Emmy Law @Foxy Loxy Cafe
Fri., June 7, 7 P.M.
When you hear Emmy Law’s music, you’d think she’d been writing songs for years and years. In fact, the gifted singer and songwriter hasn’t been in the pop world for very long. She comes from a classical background, and says that the two worlds don’t really collide very much. It’s surprising to hear that she’s a relative newcomer, given the fact that her songs are emotionally rich and musically imaginative.
She’ll be bringing her superb songs to Foxy Loxy Cafe on Fri., June 7, and we spoke to her beforehand about her career so far and what her songwriting process is like.
How did you get into writing songs and pursuing music?
Law: I was raised classically, so I took piano lessons and was in chorus in school. Songwriting really wasn’t a big part of that growing up. I majored in music education in college, which was more classical stuff, and then when I was in college I started songwriting. So songwriting is something I found on my own. I wasn’t really taught it, because I was in the classical vein.
I’m thankful for that education - it helped me, but I wasn’t in songwriting classes or anything. I’ve had to work to find my own sound.
How did you go about doing that? There seems to be a really good balance of folk pop and almost synth pop stuff.
Law: That’s been the hardest part about doing this thing. I do write some songs in the synth vein, but I’ve actually been thinking of launching a separate project for that material. It’s so tough with genres, because you don’t want to get stuck in one genre but you also don’t want to sound like five different things. I really like the EP I have out, but it wasn’t exactly as cohesive as I’d like it to be. So it was a learning process.
I think we are almost in a post-genre world where you can get away with doing a few different things as well.
Law: Yeah! There’s a lot of diversity for sure.
Where there specific artists you were inspired by when you first started to venture into this?
Law: Yeah. Ingrid Michaelson was one, and Norah Jones. Her style and singing - I’m really drawn to that smooth female sound. My voice is not a pop voice, so I’m drawn to artists who sing in that style. Feist is another influence. The band Copeland is another influence, and Damien Rice as well. It’s funny because people think if you have influences you have to sound like them, but not at all. All of these artists have great songs, so the songs are inspiring to me.

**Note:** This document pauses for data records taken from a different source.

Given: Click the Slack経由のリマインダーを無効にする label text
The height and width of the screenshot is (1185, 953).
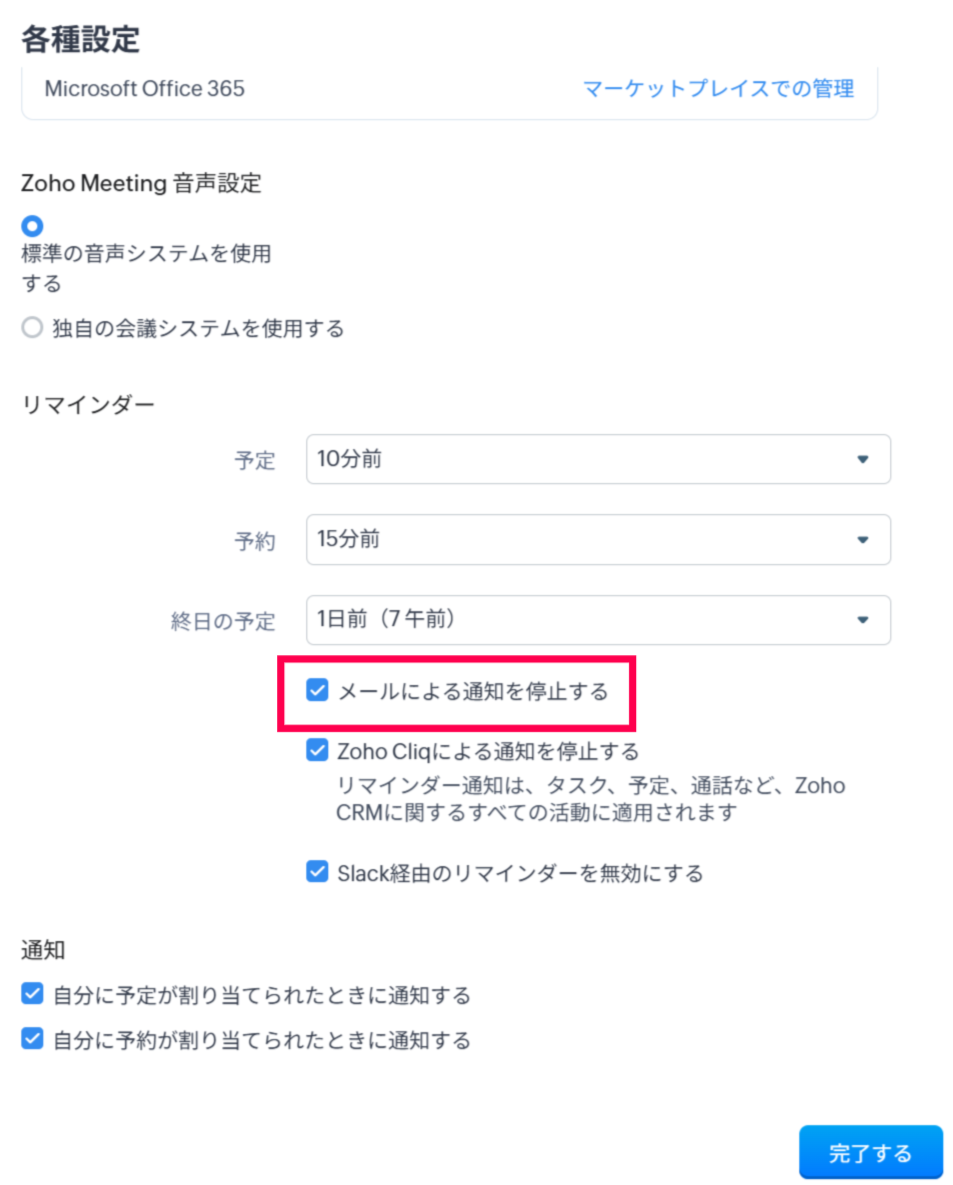Looking at the screenshot, I should [x=520, y=873].
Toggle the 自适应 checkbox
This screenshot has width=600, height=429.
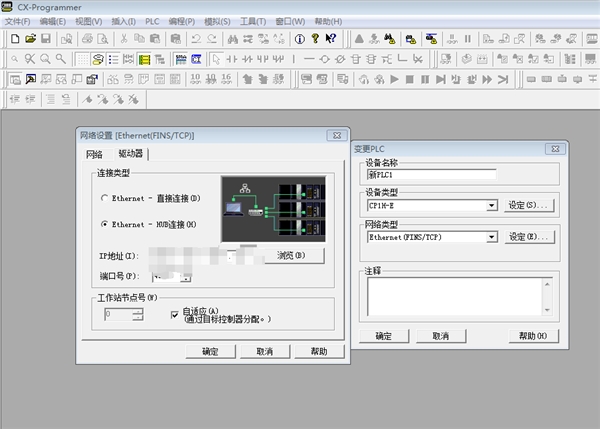click(173, 313)
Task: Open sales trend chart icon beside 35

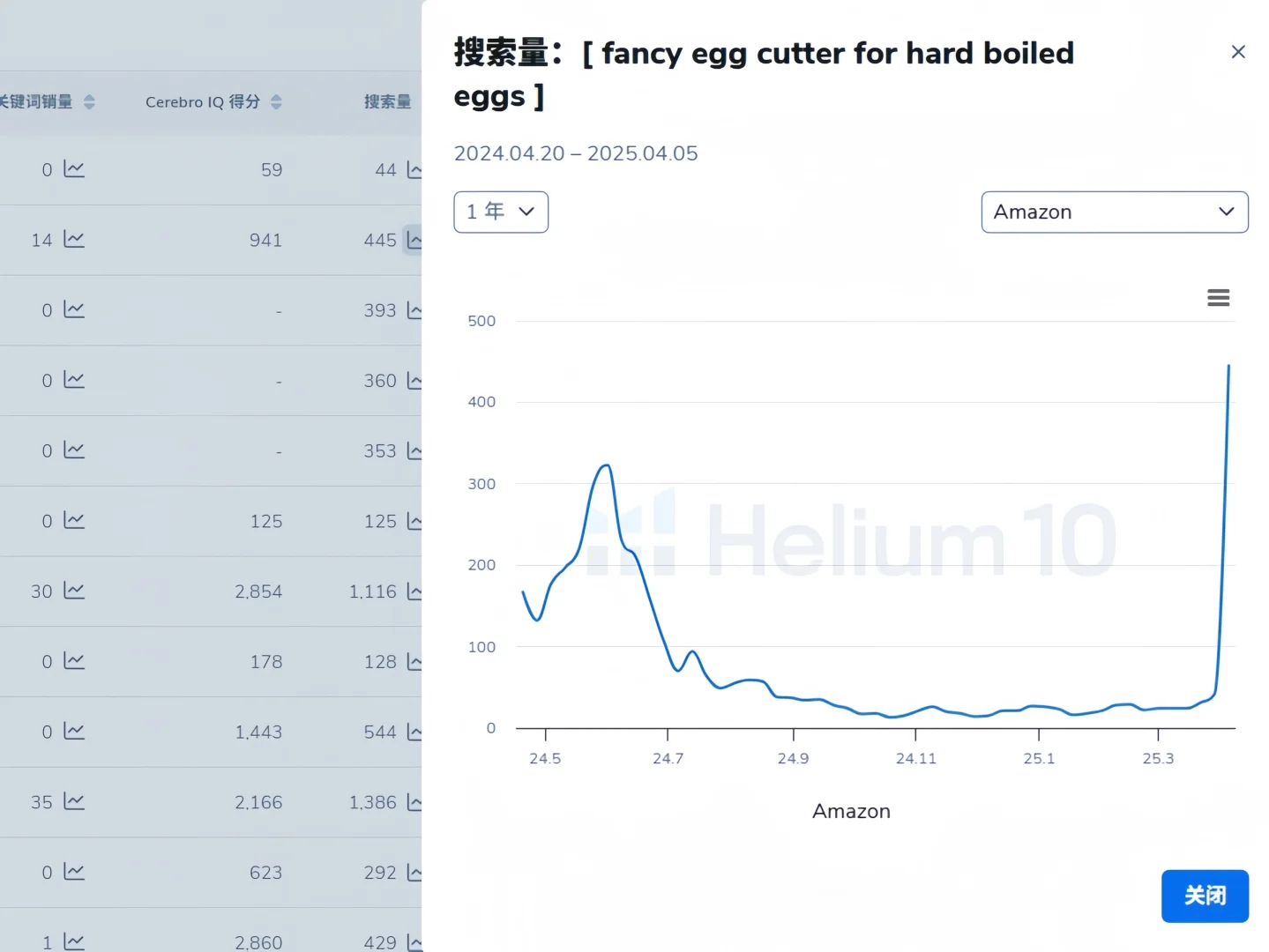Action: (74, 801)
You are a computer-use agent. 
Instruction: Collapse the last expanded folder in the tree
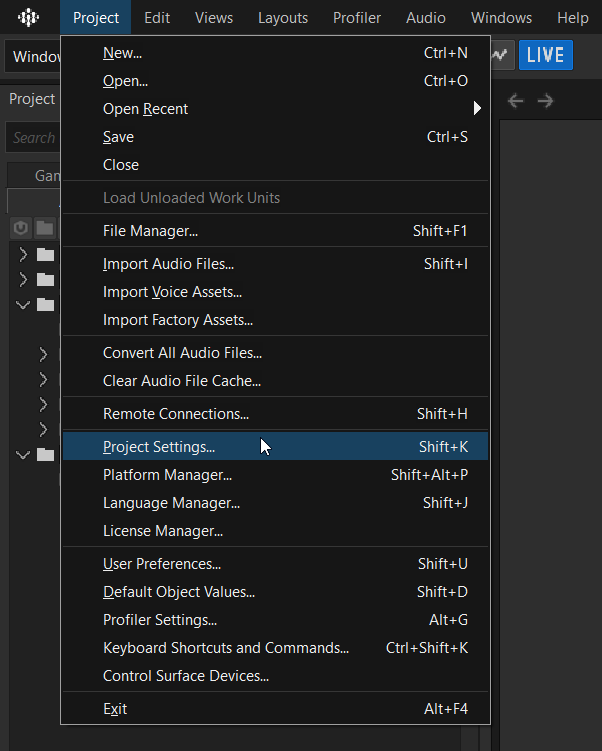point(24,455)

So in terms of production on the songs you’ve done, do you go into a studio with an idea of the vibe you want? Or do you let the studio dictate the process?
Law: My first EP was a learning process, so I went into that project still trying to find my sound. You can hear it on the EP, but I let the producer take the reins. We’d both discussed trying to find a sound, and by the end of it I discovered some things I dug and some I didn’t. It was great because I learned what I want to go for. So with my last single, I kind of went in knowing how I want it to sound.
Your lyrics also jumped out to me right away - how do you typically approach writing lyrics?
Law: It’s funny, I’m not a person to sit and write poems and lyrics. 95 percent of the time I write the music first and sing gibberish over it. There are some bands who sit down and look at each word and figure out what vowel works, etc. I don’t do that - I’ll sing gibberish and then let the music inspire what I write.
I just kind of write what sounds good to me. I always write the vocal line first, and then maybe three lines for each line, and then use what seems to work best.
What’s ahead for you?
Law: I’ve decided that I really want my music to be vocally driven, so I’m about to put out my first live EP. It’s all on a baby grand piano and live, so I’m really excited about that. And probably the rest of this year will be a couple of singles, and I’m also working on putting together a full-length. There are just so many things to do!